De acordo com a historiadora, especialista e professora da Univel, Janelucy Penharvel, em termos gerais culturais, a Ditadura Militar foi um período de “Castração da Cultura Brasileira”. Para ela, apesar de uma época de pequenas melhorias econômicas, nada pode ser considerado positivo no Regime, já que nós brasileiros pagamos muito caro por isso.
Quem compartilha dessa opinião é o ex-Procurador Geral de Justiça do Ministério Público do Paraná, Olympio de Sá Sotto Maior Neto. Para ele, nada pode ser positivo em um momento em que não se vivenciam o Estado de direito democrático. “Esse falso progresso, que se traduziu em concentração de riquezas nas mãos de poucas pessoas, todos esses pseudo-avanços, na verdade desaparecem para os interesses de uma sociedade democrática quando há violações permanentes dos direitos humanos”, afirma.
A repressão, a tortura, a violência e a ausência de liberdades civis e públicas tornaram a manutenção da Ditadura Militar insustentável. Em 1974, o general Geisel assumiu a presidência do país e prometeu dar início à redemocratização do país de forma lenta, gradual e segura.
O governo do general João Baptista de Oliveira Figueiredo deu continuidade ao processo de abertura política. Ao longo de seu mandato, a Ditadura perdeu legitimidade social e sofreu desgaste político. No entanto, por meio de atos terroristas, setores das Forças Armadas tentaram barrar o processo de redemocratização a fim de desestabilizar o governo e amedrontar a sociedade.
A Lei de Anistia, que resgatava a cidadania de cassados, clandestinos e exilados políticos, foi sancionada e cerca de 4.600 pessoas se beneficiaram. Após a lei, ocorreu no Brasil uma da série de manifestações populares que pediam eleições diretas para presidente da república. Diversos artistas aderiram à campanha, no entanto, a proposta foi derrotada no Congresso e as eleições para presidente de 1985 foram indiretas.

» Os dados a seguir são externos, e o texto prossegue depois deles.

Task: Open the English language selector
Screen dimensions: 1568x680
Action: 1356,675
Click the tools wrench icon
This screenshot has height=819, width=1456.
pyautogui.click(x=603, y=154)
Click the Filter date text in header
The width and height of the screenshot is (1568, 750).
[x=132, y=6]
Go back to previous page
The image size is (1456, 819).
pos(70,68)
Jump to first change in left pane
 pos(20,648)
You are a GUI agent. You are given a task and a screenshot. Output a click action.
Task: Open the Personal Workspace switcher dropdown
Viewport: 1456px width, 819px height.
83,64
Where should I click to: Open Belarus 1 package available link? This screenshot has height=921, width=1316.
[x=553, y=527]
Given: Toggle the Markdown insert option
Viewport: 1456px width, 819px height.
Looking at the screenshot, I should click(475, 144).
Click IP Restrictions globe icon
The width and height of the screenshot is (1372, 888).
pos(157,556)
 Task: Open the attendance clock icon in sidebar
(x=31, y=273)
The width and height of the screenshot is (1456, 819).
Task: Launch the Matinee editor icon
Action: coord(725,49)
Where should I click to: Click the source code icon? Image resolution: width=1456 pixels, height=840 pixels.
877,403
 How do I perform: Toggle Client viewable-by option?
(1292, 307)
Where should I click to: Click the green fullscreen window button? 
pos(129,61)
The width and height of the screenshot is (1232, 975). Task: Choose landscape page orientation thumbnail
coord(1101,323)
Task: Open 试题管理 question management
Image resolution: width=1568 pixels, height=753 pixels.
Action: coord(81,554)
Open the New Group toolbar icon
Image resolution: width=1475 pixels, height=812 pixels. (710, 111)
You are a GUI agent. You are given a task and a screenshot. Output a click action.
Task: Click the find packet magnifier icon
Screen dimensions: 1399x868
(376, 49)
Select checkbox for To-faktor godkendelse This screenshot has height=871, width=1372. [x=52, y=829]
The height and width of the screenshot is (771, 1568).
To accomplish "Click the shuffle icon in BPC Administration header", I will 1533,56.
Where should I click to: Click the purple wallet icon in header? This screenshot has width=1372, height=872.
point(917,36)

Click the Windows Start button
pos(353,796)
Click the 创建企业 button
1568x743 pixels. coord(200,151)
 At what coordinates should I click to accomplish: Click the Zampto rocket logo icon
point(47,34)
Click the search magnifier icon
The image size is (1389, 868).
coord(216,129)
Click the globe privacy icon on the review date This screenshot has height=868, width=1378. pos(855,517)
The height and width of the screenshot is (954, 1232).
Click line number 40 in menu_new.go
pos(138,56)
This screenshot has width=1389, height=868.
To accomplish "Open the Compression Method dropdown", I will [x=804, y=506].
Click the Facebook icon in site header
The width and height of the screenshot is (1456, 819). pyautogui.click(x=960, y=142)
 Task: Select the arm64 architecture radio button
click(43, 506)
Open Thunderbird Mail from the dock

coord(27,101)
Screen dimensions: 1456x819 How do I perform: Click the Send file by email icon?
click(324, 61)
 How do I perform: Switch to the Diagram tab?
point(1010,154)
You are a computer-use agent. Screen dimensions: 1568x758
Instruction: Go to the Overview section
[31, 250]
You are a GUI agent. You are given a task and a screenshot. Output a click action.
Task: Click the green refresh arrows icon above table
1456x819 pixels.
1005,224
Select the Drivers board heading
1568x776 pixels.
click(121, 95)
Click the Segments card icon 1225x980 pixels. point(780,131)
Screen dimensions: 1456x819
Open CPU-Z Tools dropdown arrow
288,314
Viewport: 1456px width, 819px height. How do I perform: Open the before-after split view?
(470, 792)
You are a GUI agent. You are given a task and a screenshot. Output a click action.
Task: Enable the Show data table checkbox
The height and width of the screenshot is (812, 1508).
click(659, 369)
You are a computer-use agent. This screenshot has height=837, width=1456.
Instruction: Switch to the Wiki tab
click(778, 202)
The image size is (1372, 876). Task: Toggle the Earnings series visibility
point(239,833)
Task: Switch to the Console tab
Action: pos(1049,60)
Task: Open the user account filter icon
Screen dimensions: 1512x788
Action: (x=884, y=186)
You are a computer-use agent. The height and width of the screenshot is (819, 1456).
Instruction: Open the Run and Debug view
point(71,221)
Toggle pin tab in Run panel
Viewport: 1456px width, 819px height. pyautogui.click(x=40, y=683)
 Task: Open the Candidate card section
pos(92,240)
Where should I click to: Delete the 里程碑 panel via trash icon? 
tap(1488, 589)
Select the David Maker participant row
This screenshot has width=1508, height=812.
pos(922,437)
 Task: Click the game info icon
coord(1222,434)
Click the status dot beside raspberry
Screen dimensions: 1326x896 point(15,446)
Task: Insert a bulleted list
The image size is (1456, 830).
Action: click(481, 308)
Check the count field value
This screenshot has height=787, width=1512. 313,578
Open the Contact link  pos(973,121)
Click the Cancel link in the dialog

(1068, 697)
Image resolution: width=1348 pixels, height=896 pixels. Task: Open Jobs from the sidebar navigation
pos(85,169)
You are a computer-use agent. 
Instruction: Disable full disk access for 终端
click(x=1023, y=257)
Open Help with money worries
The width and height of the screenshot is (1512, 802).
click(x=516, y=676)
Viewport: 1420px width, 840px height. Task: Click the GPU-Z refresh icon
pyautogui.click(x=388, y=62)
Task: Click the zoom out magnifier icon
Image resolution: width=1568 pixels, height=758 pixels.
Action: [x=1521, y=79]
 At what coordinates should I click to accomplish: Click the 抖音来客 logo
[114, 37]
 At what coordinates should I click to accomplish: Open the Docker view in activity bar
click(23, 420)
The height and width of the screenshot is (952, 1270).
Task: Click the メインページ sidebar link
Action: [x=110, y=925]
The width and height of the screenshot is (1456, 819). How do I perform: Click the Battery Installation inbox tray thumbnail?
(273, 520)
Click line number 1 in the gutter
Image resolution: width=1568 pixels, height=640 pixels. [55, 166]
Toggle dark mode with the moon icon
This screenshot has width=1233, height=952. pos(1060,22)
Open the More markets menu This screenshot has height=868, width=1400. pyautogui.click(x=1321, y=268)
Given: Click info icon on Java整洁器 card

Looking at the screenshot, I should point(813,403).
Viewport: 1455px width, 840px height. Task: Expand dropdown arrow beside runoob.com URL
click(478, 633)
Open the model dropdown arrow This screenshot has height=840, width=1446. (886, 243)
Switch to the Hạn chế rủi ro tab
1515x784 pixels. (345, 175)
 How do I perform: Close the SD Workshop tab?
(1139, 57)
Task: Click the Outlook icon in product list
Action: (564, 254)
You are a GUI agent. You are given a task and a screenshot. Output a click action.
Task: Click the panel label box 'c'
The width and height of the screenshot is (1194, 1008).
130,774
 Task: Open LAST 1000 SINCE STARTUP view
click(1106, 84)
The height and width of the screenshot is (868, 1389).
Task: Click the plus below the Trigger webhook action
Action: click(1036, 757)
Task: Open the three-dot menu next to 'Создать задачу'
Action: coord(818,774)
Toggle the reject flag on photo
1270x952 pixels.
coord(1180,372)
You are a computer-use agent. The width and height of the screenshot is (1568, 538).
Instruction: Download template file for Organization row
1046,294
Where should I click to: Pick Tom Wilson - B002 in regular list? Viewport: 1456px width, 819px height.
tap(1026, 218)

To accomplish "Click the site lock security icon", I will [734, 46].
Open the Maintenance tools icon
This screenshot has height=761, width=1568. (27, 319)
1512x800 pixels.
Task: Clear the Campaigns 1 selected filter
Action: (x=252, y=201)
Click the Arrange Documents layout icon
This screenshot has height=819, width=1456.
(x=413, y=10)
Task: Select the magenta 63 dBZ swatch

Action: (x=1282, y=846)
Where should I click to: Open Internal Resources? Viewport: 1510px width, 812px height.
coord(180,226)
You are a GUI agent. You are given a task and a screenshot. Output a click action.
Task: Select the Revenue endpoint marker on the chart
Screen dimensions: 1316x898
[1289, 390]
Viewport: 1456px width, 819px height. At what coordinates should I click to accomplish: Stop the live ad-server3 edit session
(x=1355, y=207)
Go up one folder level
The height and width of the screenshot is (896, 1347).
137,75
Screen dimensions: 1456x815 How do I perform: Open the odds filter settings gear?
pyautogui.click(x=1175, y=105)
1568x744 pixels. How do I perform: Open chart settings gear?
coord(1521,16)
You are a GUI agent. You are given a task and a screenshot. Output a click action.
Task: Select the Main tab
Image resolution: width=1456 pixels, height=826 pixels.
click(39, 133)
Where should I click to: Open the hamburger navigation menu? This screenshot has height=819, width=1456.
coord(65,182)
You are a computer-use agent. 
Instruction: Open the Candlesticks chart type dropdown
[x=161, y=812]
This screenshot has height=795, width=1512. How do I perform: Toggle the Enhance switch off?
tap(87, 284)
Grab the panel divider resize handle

Com a derrota da emenda por eleições diretas, Tancredo Neves surgiu como nome forte à sucessão presidencial. Tancredo recebeu a maioria dos votos no Congresso e venceu o concorrente, Paulo Maluf. Na véspera da posse, Tancredo foi internado às pressas. No dia 15 de março, quem assumiu a presidência foi o vice, José Sarney, efetivado no cargo após a morte do titular.
Heranças
De acordo com a historiadora, especialista e professora da Univel, Janelucy Penharvel, a pior herança deixada pela Ditadura Militar foi a questão política. “Logo após o período de ditadura
Varguista, o povo estava aprendendo a votar, e aí a Ditadura Militar veio e acabou com a participação política do povo na escolha de seus governantes”, afirma.
Para a professora, outro aspecto negativo se reflete hoje na educação. “A educação brasileira se tornou tecnicista. O ensino de história, filosofia e sociologia, tornaram-se extremamente positivistas e nós perdemos a identidade de educação cultural e política, refletindo em um atraso social e econômico”, relata.
Segundo o ex-Procurador Geral de Justiça do Ministério Público do Paraná, Olympio de Sá Sotto Maior Neto, a pior herança é o fato de a violação dos direitos humanos ser tida como uma coisa normal. “O raciocínio de que os fins justificam os meios e daqui a pouco as
pessoas terem dúvidas se é possível, por exemplo, torturar alguém para confessar um crime é um absurdo”, afirma.
Olympio destaca também que foi exatamente no período da Ditadura Militar que o falso discurso do desenvolvimento determinou a maior concentração de riquezas nas mãos de poucas pessoas. “Com discursos dos ‘Delfins Neto’ da vida, no sentido de que primeiro é necessário fazer o bolo para depois dividi-lo, o Brasil se tornou campeão mundial das desigualdades sociais”, declara.